Going for this type of interpretation will always be a bit handwavy cause of the non-linearity, but I think the divide by 4 rule is the thing you’re looking for.

With regards to the centering/scaling, I think the reasoning for doing those things stays the same. You shift everything by the mean so that your intercept corresponds to some sort of average and your coefficients correspond to deviations from that average (so the interpretation of the coefficients change with this). You rescale by the standard deviation to make the units of the different parameters comparable. The goal here is to make it easier to figure out what seems important or not in the regression.

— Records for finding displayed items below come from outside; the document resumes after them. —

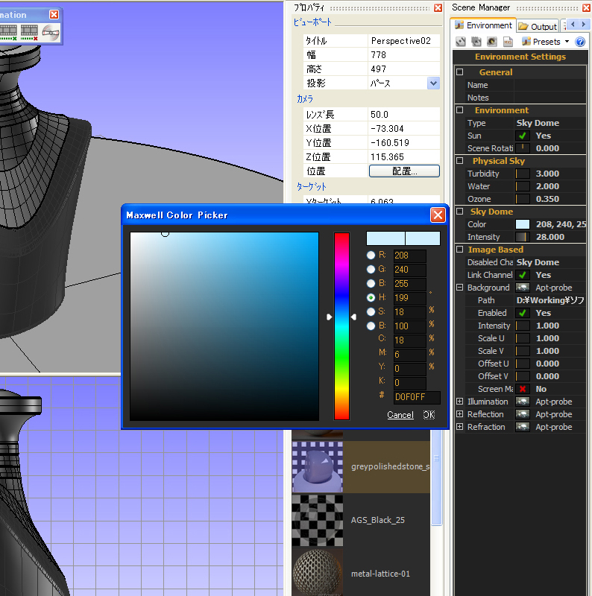Select the S saturation radio button
Viewport: 592px width, 596px height.
point(371,312)
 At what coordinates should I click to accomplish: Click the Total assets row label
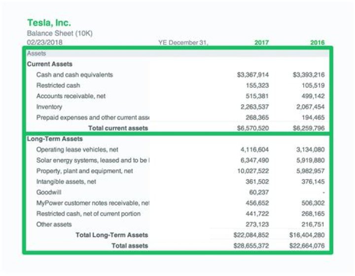(x=130, y=245)
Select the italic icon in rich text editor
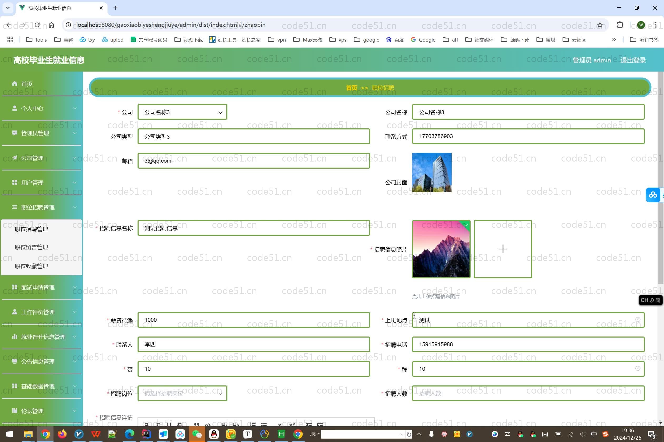Image resolution: width=664 pixels, height=442 pixels. pyautogui.click(x=157, y=425)
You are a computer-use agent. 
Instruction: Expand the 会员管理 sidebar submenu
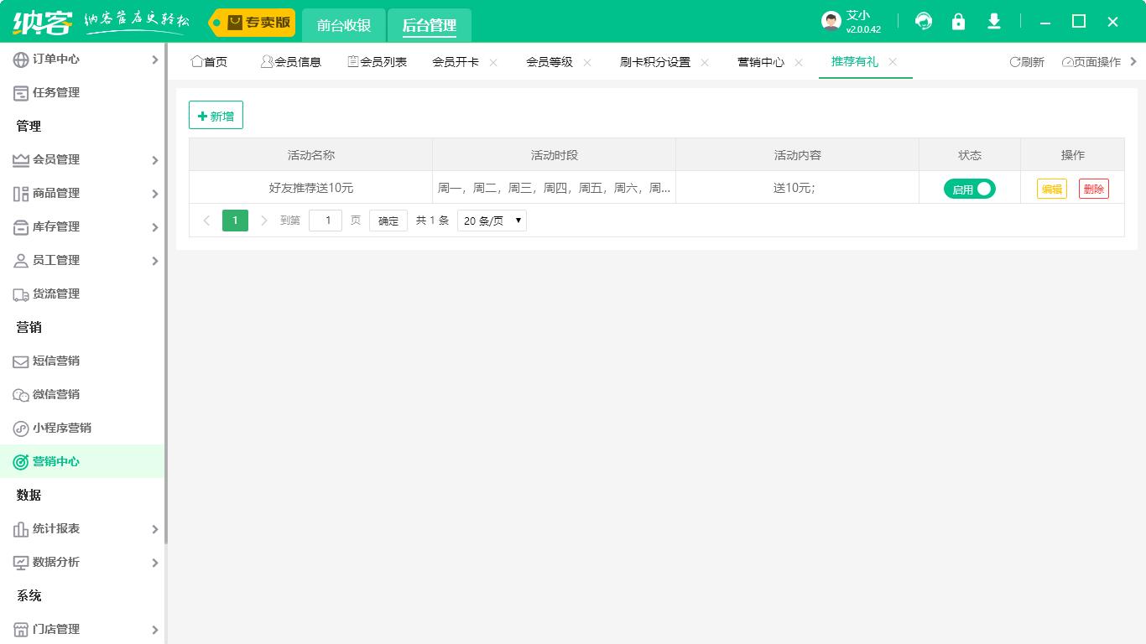click(x=55, y=159)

Then on top of this you add the non-linear stuff.

1 Like

Yes, those are the pages I have been following! And I agree it’s all
handwavy, but I do want to both compare across predictors (hence the
standardizing) and give readers a better sense of what the numbers mean.

So, just to clarify if I use the divide-by-four rule and from the model
with standardized predictors I have an effect of 0.8 for, say, MST,
would it be 0.2*(SD(MST)*2) to get it back to original units?

The shift by the mean isn’t gonna change the units of things, though it changes the interpretation of zero. Ignoring the mean shift, if you have data X and scaled data \hat{X} = X / \sigma_X and a regression like:

y \sim N(\text{logit}^{-1}(\beta \hat{X}), \sigma)

The question is what the equivalent \beta would be if you had X instead of \hat{X}.

Substitute in \hat{X} = X / \sigma_X and group the terms

y \sim N(\text{logit}^{-1}(\beta X / \sigma_X), \sigma) \\ y \sim N(\text{logit}^{-1}((\beta / \sigma_X) X), \sigma)

In this formulation of the model (which has the same posterior on \beta as the previous model cause it is the same thing), \beta / \sigma_X is the effective coefficient with units of inverse whatever the units of X are.

So you can just take this and divide it by four to get the maximum percentage change per unit of input (\frac{\beta}{4 \sigma_X}).


Great, that makes a lot of sense. Thanks so much for all of your help!